Giving Attention to the Circle of Awareness
This article was first published in "Rock 'N' Ruminations" by Daniel McGowan
Giving Attention to the Circle of Awareness
The connection between the two basic fundamentals of the individual mind – Awareness and attention – is a fascinating one. Awareness is primary and attention secondary. Awareness is the source from which attention springs and is something given: a compulsory, peremptory process that simply is. Attention, however, can be switched from one thing to another, from one thought to another and this indicates that attention is the first function of the conscious mind. Giving attention is a conscious process that the individual mind must perform to make it aware of any thing or any thought. This is a seeming contradiction, but I can understand it better if I put it as follows.
Awareness – with a capital A – is an inadequate name for that wondrous, unfathomable essence of a human being – namely Mind. It is the hidden core of the individual, given to her by the World-Mind. To be a human being means being aware, like it or not. We have no choice in the matter. So, from this still source of Mind springs the bubbling stream of Consciousness, with its ability to give attention. Attention to what? Attention to the task of producing perceptions of ourselves and the world around us; keeping in mind that our perception of the world is the world. This is now done on a subconscious level, but in the beginning it was a slow and conscious process – repeated a number of times that beggars the imagination – that produced a single cell and continued to produce all the billions of cells that make up the incredibly complex arrangement of them that now constitutes a human body.
At the present stage of human evolution attention is selective: that is we can turn our attention to whatever we choose. Relating this to constructive conscious control, we choose to turn our attention to the use of the self – both mentally and physically – and attend to the how of doing anything, attend to the co-ordinated means of doing any task in our everyday interaction with the people and things around us.
Relating it to meditation, we choose to turn our attention away from the world and seek to attend to stopping our incessant thinking, our internal dialogue, in an attempt to find that undifferentiated Awareness that is our essence.
Awareness – Attention – Perception – awareness.

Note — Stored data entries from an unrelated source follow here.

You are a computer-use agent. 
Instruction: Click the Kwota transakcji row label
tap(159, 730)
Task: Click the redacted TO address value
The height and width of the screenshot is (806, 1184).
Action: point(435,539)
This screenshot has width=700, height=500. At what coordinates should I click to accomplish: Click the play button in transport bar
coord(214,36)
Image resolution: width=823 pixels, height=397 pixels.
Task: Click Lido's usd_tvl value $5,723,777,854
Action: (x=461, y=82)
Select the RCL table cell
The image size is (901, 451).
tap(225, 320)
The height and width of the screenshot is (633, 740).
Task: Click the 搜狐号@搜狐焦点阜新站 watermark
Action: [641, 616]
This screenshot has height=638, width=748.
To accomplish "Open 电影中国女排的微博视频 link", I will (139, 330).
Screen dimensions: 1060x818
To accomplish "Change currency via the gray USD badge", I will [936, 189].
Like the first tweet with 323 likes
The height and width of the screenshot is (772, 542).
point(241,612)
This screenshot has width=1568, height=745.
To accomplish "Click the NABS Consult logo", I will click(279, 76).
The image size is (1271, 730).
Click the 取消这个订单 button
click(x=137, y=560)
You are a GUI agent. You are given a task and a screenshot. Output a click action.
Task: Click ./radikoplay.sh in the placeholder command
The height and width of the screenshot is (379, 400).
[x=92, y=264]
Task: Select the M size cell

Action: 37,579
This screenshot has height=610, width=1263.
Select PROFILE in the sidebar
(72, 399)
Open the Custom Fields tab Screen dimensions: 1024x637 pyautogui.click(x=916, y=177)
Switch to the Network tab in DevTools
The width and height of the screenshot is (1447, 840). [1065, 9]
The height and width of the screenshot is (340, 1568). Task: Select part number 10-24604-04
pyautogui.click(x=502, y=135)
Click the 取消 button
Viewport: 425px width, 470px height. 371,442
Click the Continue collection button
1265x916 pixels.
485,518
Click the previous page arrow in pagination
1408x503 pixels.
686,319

This last awareness is, of course, that of the finished perception of the body and the environment produced by Consciousness and it is dependent on the ability of the individual mind to give attention to the reports from the six senses of sight, hearing, taste, touch, smell and proprioception. We all experience varying degrees of awareness of our thoughts, our body and our environment. It ranges from being very vague to being very clear. The quality of awareness is, therefore, determined by the amount of attention we give to any thought and any thing.